3. La dualité du "bémol" et du "dièse"



Le dédoublement des notes en octaves et les deux forces qui en résultent: la tension vers le "bémol" et la tension vers le "dièse":
Ce diagramme peut laisser entrevoir ce qui fut probablement la véritable raison d'être de la distinction plagal/authente au moyen-âge : la quarte plagale ré-sol et la quinte authente ré-la seraient respectivement bémol et dièse.

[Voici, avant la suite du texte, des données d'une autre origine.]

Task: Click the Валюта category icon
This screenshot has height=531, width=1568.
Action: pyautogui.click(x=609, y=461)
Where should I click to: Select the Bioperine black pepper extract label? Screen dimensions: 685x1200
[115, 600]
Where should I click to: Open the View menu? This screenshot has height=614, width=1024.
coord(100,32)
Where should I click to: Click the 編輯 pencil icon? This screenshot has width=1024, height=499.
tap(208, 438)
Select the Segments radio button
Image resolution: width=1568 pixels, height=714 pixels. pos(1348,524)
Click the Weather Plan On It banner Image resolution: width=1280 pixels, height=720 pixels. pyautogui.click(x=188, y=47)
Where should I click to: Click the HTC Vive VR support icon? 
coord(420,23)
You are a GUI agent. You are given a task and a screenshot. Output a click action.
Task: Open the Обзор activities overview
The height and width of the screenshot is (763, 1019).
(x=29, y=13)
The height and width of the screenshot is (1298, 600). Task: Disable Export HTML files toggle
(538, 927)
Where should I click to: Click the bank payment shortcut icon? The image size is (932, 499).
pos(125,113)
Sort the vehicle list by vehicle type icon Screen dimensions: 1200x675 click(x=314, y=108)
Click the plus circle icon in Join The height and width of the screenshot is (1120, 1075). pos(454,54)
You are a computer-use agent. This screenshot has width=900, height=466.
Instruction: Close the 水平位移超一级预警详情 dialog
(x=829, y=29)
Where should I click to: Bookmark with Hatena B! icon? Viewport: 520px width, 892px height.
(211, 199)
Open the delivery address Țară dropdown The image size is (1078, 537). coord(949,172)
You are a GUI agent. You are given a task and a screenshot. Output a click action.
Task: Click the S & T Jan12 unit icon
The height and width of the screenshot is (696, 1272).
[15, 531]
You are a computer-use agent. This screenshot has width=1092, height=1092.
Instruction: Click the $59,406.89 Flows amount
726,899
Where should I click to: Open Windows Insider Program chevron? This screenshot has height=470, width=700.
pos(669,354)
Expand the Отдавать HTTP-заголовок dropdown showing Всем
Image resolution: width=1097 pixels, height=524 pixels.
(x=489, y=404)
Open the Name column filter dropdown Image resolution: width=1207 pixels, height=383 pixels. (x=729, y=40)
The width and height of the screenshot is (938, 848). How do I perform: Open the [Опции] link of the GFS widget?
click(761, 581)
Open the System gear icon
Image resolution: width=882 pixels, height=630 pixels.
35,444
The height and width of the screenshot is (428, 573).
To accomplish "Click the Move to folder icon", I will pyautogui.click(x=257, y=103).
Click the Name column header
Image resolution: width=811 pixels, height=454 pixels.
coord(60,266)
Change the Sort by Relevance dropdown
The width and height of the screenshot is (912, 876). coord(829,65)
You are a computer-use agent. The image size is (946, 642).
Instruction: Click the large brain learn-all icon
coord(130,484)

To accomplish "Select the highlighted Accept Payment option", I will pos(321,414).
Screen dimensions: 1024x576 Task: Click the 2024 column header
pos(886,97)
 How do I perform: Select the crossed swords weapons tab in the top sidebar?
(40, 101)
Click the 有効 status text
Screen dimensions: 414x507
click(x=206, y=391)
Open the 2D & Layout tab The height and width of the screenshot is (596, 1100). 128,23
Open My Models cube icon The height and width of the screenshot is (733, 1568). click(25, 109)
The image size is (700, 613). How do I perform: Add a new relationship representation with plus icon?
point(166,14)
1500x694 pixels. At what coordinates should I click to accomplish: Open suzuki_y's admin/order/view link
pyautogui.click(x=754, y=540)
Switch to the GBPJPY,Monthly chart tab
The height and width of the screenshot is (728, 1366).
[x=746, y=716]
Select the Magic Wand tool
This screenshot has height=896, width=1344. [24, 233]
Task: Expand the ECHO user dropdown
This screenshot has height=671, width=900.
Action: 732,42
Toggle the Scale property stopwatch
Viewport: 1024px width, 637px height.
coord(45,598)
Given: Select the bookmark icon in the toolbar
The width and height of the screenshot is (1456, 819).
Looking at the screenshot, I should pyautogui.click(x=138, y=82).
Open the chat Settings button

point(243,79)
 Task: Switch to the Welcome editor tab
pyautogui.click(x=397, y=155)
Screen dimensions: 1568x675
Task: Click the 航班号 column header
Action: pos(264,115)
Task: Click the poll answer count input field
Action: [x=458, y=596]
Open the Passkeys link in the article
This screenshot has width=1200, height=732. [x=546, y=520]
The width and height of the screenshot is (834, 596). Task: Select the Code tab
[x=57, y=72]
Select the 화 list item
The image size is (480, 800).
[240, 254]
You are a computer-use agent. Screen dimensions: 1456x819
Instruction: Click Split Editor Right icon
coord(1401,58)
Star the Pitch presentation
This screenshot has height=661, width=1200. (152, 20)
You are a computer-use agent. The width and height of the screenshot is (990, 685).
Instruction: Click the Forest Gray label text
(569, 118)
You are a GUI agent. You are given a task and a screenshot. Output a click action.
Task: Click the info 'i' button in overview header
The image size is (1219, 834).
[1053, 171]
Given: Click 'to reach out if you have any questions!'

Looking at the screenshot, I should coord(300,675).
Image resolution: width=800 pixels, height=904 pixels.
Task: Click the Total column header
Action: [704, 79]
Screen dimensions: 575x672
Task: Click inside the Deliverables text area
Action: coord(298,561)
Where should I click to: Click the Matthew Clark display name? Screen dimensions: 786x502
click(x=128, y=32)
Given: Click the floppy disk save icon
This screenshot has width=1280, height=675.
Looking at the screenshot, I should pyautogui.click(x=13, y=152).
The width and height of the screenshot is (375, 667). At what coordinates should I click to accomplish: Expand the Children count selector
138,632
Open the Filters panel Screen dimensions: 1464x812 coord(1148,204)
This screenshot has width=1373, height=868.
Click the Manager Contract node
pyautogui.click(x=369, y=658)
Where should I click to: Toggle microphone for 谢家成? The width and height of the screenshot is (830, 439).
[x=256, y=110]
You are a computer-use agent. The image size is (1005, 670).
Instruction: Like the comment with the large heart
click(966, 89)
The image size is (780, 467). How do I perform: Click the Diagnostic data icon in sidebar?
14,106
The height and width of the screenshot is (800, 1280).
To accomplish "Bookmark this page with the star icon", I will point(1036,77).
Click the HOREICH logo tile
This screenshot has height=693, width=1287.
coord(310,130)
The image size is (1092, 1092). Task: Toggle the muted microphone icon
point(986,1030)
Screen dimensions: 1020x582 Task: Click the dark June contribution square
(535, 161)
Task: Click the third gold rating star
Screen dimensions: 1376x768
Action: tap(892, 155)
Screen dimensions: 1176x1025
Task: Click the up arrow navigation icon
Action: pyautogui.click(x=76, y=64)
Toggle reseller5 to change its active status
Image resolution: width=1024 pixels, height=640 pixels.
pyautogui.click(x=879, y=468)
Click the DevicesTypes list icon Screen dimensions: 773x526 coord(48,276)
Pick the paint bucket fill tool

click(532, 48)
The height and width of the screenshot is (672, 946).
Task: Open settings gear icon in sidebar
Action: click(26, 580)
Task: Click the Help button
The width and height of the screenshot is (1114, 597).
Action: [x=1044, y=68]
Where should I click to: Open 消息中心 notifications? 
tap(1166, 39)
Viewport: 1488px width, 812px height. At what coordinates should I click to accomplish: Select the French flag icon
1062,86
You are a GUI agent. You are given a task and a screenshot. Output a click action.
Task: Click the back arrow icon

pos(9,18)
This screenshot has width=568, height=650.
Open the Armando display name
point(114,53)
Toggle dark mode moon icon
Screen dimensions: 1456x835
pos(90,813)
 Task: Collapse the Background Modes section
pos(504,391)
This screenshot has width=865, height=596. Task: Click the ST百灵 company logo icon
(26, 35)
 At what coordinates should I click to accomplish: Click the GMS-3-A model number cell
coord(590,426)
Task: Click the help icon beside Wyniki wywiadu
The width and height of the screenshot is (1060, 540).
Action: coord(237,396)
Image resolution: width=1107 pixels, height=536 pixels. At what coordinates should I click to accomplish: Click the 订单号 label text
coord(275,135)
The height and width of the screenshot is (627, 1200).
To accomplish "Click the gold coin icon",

« […] la distance de deux points immédiatement voisins […] peut être regardée comme la limite de l’étendue dans le sens des quantités indéfiniment décroissantes ; en d’autres termes, elle est la plus petite étendue possible, ce après quoi il n’y a plus d’étendue, c’est-à-dire plus de condition spatiale, et on ne pourrait la supprimer sans sortir du domaine d’existence qui est soumis à cette condition. Donc, lorsqu’on divise l’étendue indéfiniment [1], et lorsqu’on pousse cette division aussi loin qu’il est possible, c’est-à-dire jusqu’aux limites de la possibilité spatiale par laquelle la divisibilité est conditionnée (et qui est d’ailleurs indéfinie dans le sens décroissant comme dans le sens croissant), ce n’est pas au point qu’on aboutit comme résultat ultime, mais bien à la distance élémentaire entre deux points. Il résulte de là que, pour qu’il y ait étendue ou condition spatiale, il faut qu’il y ait déjà deux points, et l’étendue (à une dimension) qui est réalisée par leur présence simultanée, et qui est précisément leur distance, constitue un troisième élément qui exprime la relation existant entre ces deux points, les unissant et les séparant à la foi. D’ailleurs, cette distance, en tant qu’on la considère comme une relation, n’est évidemment pas composée de parties, car ces parties en lesquelles elle pourrait être résolue, si elle le pouvait, ne seraient que d’autres relations de distance, dont elle est logiquement indépendante, comme, au point de vue numérique, l’unité est indépendante des fractions. Ceci est vrai pour une distance quelconque, lorsqu’on ne l’envisage que par rapport aux deux points qui sont ses extrémités, et l’est a fortiori pour une distance infinitésimale, qui n’est nullement une quantité définie, mais qui exprime seulement une relation spatiale entre deux points immédiatement voisins, tels que deux points consécutifs d’une ligne quelconque. D’autre part, les points eux-mêmes, considérés comme extrémités d’une distance, ne sont pas des parties du continu spatial, bien que la relation de distance suppose qu’ils sont envisagés comme situés dans l’espace ; c’est donc, en réalité, la distance qui est le véritable élément spatial.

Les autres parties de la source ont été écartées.